───── Material to process
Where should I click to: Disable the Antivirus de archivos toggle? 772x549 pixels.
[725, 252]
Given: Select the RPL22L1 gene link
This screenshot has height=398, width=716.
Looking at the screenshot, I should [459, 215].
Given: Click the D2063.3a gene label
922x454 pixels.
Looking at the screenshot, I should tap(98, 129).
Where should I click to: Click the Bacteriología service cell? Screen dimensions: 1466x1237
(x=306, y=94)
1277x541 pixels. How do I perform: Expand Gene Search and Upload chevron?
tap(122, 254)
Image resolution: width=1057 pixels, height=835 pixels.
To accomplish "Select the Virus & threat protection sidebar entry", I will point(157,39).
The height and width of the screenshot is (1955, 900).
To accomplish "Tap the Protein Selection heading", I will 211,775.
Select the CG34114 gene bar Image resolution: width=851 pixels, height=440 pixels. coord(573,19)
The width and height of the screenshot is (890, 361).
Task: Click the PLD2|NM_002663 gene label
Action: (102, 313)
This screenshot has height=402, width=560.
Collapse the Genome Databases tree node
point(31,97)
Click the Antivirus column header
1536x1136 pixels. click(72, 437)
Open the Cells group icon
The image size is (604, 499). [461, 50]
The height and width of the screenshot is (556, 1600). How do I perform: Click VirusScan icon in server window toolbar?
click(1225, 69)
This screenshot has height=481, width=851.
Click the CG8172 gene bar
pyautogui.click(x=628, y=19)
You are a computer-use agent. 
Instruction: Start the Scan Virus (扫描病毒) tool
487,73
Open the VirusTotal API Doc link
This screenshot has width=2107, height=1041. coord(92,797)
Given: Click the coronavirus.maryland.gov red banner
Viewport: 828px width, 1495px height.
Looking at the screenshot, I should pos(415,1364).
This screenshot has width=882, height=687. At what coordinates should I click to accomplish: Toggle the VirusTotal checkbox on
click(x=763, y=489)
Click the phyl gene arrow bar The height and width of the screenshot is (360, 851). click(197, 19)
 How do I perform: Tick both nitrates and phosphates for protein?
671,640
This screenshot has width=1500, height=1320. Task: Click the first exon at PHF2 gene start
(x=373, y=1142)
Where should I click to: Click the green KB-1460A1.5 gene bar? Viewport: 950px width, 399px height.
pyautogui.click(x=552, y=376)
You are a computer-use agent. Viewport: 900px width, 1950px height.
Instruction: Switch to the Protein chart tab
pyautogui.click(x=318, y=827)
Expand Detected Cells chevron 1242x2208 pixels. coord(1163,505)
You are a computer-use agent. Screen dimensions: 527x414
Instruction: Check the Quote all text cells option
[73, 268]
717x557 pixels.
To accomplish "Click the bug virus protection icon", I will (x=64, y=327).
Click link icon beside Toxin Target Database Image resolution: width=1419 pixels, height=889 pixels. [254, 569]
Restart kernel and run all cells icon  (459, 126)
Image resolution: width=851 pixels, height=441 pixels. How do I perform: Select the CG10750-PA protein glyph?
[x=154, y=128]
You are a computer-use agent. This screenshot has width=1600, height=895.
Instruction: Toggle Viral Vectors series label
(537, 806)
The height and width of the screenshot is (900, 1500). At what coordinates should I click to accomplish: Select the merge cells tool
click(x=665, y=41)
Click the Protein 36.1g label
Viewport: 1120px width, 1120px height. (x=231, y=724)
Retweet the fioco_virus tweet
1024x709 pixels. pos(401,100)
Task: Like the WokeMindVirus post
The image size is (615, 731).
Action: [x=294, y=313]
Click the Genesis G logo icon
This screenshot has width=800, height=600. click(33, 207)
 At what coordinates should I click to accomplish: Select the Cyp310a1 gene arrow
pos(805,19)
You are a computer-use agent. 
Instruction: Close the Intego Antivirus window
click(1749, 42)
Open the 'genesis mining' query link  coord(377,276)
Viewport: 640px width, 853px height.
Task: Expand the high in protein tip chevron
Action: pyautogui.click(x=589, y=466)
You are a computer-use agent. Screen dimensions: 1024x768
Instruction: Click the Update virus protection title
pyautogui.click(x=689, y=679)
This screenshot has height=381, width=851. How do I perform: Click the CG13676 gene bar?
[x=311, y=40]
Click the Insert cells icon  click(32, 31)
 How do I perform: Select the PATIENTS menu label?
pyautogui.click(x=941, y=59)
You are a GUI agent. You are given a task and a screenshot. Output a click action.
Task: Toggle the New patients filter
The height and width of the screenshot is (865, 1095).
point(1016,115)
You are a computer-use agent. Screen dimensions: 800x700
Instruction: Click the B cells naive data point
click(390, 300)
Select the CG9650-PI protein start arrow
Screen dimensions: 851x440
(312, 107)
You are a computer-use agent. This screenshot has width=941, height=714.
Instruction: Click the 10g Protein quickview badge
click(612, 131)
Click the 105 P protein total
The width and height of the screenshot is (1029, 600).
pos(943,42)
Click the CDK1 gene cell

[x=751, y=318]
──────────
• _Problem to work on_:
The expected answer holds each line from the listing above where the string "will" is present.

• _Expected output_:
To accomplish "Select the Virus & threat protection sidebar entry", I will point(157,39).
To accomplish "Tap the Protein Selection heading", I will 211,775.
To accomplish "Click the bug virus protection icon", I will (x=64, y=327).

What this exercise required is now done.